Madoff was arrested in December 2008 for securities fraud and immediately after he pleaded guilty, Henriques requested an interview. As a financial journalist for the New York Times, she wanted to write a book about “this incredible story of trust and betrayal” because “this already historic financial story catapulted into something Shakespearean.”
But it took her over one year to finally land an interview with Madoff while he was in prison. After repeated requests for an interview, in the fall of 2009 she received a handwritten note from Madoff that he was still not going to grant her an interview. That didn’t stop her.
Memo to young journalists: never give up.
Finally, in August 2010, she got word from Madoff’s lawyers that he would do the interview, but only if it was embargoed for the book she was working on: “I was off to see the Wizard.”
It was the first of two in-person interviews. Her first interview with Madoff in jail was old-school journalism. She was allowed two hours but without any type of recording device. Yikes!
The original title of her book was “A World of Lies,” but after meeting Madoff she knew it had to change. Henriques described him as someone who had the gift of seduction, low key and soft spoken. He was someone who made others feel smart. “It wasn’t until I met him, that I understood his remarkable magnetism,” she said.
Henriques said one of the main reasons the Madoff story resonates so well with the public is because humans are hard-wired to trust people. “Trust is our default position. We assume they are trustworthy unless proven otherwise,” she said.
Madoff assured Henriques that she was the only journalist he would deal with. On her second interview, she confronted Madoff about rumors that he was exchanging emails with other reporters. He conceded it was true. All bets were off. An embargo is a two-way contract, she said, and that night Henriques wrote a story about her interview with Madoff that lead the front page of the New York Times the following day.
“Trust was the first casualty when he was arrested in December 2008. It was the first but not the last,” Henriques said.
Henriques said the casualties of the Ponzi scheme rippled around the world and even included the media. The human drama is endless. A financial reporter who fell in love with business news by covering the municipal bond market, she frequently cautioned her readers not to take on more risk than you can afford; don’t put all of your eggs in one basket; and don’t invest in things you don’t understand.
But thousands of people looked right past the cautionary signs, she said. The Madoff scandal was a wake-up call, she said. One lesson from the scandal: “trust is a two edged sword and it is always trumped by our best efforts at consumer service.”
Henriques still maintains a relationship with Madoff today. “He hated the title. He thought it was too sensational,” she said. After reading her book, they disagreed on when his fraud started. He said it started in 1992, but she said it began much earlier.
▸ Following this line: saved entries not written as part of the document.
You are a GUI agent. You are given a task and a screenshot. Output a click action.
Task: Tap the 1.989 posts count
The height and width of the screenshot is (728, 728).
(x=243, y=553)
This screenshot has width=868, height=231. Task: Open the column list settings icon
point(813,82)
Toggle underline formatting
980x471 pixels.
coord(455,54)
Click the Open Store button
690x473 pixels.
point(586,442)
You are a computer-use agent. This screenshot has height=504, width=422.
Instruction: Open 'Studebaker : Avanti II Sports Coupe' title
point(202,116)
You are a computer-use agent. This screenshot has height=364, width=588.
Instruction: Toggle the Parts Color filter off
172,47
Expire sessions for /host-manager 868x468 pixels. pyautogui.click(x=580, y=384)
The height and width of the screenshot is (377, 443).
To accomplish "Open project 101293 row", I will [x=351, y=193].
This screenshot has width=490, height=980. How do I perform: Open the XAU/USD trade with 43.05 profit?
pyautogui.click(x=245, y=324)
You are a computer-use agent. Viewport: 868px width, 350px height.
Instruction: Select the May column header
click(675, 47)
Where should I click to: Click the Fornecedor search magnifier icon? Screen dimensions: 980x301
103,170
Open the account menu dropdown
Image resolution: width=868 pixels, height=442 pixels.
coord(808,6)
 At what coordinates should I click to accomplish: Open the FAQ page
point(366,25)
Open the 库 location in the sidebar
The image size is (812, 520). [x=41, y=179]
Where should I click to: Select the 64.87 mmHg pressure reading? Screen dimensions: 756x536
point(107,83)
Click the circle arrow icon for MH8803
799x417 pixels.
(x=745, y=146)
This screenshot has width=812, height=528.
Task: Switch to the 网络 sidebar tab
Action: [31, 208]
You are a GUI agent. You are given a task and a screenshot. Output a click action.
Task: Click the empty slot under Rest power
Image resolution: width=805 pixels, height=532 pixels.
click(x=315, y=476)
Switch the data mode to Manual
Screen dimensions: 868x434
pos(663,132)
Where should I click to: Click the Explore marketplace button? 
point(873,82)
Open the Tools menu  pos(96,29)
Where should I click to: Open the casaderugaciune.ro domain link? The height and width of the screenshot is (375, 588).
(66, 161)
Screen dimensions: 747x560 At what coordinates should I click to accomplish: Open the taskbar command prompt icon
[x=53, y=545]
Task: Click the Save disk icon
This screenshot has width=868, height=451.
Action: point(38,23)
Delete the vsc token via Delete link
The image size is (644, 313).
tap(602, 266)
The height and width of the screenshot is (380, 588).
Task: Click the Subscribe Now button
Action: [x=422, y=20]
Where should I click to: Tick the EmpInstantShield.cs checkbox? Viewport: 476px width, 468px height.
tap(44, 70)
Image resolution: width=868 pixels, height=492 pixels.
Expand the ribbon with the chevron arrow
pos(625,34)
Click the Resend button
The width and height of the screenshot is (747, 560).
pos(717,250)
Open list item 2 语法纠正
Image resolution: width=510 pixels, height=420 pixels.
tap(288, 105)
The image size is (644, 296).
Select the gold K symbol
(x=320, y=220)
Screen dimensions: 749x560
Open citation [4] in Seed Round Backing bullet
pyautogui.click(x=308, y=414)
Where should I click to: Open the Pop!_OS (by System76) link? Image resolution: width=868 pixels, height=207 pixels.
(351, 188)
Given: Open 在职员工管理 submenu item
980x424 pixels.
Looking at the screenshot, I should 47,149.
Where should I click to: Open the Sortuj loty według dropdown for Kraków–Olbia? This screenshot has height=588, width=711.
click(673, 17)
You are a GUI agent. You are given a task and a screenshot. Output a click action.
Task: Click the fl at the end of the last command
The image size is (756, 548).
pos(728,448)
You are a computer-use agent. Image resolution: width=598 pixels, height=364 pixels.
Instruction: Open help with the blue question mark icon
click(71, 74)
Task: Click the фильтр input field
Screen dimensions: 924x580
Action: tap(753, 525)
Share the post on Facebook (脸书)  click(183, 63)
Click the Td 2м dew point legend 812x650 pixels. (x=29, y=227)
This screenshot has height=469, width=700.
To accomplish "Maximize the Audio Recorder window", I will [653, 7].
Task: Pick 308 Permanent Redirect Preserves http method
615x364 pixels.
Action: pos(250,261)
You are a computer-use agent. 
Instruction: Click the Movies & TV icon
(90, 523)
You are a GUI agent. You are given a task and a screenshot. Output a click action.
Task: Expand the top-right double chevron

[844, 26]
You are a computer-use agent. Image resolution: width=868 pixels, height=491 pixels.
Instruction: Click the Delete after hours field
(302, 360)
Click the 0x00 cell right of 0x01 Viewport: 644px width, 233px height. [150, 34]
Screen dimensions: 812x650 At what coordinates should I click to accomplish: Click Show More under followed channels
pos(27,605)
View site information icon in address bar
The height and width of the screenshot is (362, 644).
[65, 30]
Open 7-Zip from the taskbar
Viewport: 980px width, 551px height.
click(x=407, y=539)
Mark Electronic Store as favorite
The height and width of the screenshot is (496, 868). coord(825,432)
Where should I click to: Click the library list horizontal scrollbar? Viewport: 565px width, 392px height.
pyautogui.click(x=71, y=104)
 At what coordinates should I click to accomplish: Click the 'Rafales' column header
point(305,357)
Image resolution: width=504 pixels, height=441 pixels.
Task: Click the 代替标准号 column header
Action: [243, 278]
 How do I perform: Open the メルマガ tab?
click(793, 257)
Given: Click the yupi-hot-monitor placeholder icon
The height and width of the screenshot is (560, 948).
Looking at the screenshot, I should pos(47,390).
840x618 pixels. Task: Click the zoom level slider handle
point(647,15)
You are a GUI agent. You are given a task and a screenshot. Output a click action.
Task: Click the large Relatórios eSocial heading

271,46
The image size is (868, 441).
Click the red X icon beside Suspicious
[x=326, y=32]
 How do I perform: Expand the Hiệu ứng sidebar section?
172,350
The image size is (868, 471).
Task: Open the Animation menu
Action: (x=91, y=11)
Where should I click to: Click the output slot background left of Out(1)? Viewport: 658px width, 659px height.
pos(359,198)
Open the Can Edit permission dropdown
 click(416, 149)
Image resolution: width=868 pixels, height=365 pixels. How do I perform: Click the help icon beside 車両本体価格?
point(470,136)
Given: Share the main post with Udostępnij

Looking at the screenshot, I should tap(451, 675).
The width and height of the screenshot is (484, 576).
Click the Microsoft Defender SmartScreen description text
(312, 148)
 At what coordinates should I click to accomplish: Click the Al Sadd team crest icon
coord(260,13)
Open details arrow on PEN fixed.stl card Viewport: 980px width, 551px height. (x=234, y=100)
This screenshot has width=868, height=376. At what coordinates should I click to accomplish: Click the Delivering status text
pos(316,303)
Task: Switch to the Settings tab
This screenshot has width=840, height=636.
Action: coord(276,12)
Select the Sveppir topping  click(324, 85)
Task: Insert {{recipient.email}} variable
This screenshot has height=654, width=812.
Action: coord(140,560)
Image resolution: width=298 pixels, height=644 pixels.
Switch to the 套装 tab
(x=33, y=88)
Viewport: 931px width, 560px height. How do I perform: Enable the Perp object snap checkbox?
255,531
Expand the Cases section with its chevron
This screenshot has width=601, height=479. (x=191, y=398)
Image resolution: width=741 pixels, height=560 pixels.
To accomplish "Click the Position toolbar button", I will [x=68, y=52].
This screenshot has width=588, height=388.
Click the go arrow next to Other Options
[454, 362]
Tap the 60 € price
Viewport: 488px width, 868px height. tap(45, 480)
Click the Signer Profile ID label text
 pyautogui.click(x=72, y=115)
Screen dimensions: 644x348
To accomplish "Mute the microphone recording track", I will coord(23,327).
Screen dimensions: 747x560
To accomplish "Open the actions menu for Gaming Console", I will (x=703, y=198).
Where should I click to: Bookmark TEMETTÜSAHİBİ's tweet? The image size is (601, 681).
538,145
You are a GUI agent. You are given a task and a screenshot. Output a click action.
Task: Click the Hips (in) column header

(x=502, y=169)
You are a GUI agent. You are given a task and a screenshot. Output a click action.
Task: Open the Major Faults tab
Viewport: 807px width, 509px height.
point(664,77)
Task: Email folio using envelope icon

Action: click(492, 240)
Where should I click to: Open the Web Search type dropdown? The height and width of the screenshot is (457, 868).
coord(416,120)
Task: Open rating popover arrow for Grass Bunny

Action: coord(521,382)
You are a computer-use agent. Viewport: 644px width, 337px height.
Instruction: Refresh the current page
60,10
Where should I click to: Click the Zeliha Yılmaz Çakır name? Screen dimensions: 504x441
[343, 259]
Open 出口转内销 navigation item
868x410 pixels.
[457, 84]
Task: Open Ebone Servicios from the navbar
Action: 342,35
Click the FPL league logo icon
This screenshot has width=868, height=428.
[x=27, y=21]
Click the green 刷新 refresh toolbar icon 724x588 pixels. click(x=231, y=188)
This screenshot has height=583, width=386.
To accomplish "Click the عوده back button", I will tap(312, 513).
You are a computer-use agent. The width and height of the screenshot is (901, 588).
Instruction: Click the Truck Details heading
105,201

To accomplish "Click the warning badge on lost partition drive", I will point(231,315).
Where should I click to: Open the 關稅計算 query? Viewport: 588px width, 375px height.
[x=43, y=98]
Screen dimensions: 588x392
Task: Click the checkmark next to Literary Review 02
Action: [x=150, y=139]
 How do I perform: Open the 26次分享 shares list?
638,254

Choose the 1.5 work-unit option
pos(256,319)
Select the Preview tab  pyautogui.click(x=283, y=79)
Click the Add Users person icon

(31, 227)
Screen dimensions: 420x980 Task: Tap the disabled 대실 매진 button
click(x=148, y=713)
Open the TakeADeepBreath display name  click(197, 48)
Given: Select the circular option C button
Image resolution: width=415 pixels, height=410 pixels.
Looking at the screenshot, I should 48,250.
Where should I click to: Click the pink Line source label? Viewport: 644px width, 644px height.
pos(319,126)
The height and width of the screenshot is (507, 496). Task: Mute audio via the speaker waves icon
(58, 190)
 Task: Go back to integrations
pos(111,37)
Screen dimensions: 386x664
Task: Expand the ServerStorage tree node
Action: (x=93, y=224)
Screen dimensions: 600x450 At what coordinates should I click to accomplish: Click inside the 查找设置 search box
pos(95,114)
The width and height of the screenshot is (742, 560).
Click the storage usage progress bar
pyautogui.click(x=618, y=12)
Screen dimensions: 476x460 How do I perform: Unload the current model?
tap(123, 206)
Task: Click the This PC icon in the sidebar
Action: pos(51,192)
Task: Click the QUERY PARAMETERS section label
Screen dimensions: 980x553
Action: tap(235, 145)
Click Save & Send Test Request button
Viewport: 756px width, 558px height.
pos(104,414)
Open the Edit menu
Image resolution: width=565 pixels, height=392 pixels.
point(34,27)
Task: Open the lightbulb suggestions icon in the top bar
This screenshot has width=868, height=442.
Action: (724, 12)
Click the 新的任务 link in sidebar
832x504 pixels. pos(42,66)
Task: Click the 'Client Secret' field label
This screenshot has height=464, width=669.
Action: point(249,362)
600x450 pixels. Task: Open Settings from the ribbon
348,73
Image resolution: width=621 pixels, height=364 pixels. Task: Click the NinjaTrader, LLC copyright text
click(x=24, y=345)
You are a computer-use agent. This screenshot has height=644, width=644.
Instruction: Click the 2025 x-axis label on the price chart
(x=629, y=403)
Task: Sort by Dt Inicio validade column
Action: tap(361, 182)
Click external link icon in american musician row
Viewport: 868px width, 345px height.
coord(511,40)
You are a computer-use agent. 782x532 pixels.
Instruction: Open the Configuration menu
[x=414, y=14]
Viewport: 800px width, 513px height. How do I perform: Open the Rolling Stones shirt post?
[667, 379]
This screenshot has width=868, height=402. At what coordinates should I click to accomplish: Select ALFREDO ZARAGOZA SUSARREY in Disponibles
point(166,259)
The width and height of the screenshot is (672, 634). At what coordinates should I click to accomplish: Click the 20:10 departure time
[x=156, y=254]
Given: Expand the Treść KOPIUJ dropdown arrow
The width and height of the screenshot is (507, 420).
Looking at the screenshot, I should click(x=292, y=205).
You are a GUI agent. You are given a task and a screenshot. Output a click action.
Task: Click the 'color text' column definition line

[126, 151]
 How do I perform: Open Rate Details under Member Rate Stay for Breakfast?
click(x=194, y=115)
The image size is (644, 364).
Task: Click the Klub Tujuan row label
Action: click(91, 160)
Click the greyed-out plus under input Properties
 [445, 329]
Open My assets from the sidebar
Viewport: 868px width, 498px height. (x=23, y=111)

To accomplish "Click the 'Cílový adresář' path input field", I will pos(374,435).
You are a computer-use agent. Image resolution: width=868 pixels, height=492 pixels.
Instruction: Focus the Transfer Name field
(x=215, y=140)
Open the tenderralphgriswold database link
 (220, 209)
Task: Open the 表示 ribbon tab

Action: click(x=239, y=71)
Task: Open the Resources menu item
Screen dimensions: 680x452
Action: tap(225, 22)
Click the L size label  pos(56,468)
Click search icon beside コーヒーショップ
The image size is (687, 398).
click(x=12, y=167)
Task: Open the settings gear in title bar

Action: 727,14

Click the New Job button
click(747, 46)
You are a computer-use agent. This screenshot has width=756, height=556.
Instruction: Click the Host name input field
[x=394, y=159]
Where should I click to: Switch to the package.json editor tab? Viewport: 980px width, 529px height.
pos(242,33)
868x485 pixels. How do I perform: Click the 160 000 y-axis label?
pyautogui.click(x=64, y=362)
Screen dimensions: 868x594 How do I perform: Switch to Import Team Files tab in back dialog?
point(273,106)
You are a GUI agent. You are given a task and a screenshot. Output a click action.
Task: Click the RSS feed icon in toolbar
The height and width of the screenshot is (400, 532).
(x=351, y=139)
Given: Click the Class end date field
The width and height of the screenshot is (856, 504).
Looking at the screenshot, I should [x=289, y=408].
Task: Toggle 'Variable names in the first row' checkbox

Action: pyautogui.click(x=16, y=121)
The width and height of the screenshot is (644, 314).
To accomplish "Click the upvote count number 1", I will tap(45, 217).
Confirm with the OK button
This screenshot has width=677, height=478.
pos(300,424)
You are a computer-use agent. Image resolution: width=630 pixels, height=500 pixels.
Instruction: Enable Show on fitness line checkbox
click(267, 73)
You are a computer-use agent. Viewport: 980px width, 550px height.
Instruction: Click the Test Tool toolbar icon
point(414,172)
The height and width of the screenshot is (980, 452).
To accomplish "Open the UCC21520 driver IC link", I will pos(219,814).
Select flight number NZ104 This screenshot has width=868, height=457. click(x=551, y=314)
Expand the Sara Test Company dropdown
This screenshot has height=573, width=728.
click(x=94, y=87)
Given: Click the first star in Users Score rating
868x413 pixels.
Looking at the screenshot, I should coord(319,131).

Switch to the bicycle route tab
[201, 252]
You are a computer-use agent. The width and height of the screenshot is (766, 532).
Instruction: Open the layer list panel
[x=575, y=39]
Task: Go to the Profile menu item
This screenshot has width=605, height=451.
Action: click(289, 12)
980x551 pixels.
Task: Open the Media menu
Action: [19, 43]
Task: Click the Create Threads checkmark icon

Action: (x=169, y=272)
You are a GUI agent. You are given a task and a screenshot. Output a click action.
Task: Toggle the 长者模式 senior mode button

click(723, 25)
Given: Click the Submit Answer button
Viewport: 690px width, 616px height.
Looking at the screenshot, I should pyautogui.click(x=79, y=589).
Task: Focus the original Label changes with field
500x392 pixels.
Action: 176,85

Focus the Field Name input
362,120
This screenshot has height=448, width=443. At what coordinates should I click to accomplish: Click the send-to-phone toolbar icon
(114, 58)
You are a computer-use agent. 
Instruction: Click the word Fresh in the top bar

Nonetheless, Madoff praised Henriques for the book but told her the “vivid details” were hard to read.
The book is being considered by HBO to be turned into a movie possibly starring Robert DeNiro who would play Madoff. It is currently being translated into several different languages. “The Russian translation of my book is probably going to be in the ‘how-to’ section,” she joked.
Henriques said writing the book changed the way she reports stories. She notices sounds, visual cues, and the feeling of scenes.
Finally, her advice to all journalists: get financially literate, regardless of what you cover.